Partendo dalla reale esistenza della cooperativa Nocello di Pordenone, nata dall’idea di un gruppo di ex-dipendenti di un ospedale psichiatrico desiderosi di dare una professionalità agli ex pazienti di un manicomio attraverso la creazione di parquet. Manfredonia e il cosceneggiatore Bonifacci narrano una storia fra il serio e il faceto intrisa di buoni sentimenti e supportata da un cast abile ancor di più nei camei dei malati di mente che in quello degli attori normali: Bisio, Battiston Anita Caprioli, Bebo Storti, nel ruolo di un imprenditore del campo della moda molto, anzi troppo antipatico per non sembrare vero, si aggiungono ma forse non aggiungono molto a una pellicola che risulta accattivante per una trama intrisa di risate e di riflessione.

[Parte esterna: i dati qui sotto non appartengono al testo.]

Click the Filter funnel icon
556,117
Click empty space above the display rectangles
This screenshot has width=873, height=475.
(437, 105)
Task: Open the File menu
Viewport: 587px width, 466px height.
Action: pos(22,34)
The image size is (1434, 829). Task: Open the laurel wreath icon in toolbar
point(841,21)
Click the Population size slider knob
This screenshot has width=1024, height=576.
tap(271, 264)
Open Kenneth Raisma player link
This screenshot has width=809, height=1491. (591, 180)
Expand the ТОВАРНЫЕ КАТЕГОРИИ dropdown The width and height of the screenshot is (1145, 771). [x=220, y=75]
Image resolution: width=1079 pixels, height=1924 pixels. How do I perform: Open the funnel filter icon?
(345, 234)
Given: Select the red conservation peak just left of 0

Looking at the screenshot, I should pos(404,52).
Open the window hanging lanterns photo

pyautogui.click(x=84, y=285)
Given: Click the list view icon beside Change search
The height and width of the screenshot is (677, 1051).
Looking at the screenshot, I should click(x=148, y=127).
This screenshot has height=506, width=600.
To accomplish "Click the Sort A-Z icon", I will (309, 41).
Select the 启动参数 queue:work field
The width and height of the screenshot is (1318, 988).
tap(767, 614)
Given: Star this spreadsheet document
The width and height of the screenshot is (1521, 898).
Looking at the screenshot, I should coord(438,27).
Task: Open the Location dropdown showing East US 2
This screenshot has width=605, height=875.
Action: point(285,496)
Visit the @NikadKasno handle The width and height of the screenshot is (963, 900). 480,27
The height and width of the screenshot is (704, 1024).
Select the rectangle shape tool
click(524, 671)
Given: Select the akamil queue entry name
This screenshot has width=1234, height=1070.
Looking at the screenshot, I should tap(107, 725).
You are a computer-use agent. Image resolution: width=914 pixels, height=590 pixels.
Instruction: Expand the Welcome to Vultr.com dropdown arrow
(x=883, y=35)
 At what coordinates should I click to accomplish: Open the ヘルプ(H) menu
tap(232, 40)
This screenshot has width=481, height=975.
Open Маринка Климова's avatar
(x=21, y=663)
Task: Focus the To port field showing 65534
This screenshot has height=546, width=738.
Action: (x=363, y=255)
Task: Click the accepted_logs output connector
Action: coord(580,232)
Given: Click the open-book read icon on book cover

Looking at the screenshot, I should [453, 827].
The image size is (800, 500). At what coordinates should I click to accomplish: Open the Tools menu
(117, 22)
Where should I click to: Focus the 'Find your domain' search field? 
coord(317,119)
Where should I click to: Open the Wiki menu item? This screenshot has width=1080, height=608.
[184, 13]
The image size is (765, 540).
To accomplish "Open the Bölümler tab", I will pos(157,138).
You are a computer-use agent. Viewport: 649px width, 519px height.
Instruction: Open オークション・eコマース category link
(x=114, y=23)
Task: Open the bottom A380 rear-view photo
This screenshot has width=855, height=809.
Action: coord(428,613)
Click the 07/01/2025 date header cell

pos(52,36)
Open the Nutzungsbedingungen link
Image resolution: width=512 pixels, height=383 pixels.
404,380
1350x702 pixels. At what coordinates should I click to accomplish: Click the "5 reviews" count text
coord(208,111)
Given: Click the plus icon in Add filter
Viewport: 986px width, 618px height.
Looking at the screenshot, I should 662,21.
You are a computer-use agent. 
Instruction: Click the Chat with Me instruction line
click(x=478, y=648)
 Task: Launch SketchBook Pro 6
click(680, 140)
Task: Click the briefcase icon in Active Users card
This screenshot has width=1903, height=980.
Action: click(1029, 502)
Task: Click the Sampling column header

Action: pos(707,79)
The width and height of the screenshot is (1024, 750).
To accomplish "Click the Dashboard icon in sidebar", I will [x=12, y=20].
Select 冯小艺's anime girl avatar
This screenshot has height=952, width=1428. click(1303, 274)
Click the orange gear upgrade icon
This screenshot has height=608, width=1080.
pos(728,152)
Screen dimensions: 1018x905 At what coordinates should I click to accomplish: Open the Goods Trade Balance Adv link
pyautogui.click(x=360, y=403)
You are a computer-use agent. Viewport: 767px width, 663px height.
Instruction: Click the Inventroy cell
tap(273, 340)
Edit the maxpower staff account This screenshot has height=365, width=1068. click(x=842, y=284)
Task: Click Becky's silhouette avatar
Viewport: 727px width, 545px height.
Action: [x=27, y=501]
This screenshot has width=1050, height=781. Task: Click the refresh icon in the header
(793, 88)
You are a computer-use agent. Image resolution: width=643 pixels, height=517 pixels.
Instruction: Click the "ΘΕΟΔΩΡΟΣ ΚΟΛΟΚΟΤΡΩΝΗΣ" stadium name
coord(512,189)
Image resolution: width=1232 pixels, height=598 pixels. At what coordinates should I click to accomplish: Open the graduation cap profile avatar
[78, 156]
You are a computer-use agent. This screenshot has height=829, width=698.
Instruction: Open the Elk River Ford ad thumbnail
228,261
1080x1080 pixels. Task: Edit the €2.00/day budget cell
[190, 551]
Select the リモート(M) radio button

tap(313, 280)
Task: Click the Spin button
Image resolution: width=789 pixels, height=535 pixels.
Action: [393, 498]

Piena dei prevedibili problemi di adattamento alla vita normale da parte dei protagonisti: la creazione dei parquet, l’acquisto di mobili e l’arredare la loro nuova casa, la vita affettiva che rincomincia e la tragedia che si può consumare per colpa di una società non ancora pronta ad accettare il rientro nella società da parte di chi dalla società era rimasto escluso.
Piacerà se volete vedere due ore circa di una storia godibile e tanto assurda da essere assolutamente reale o quasi.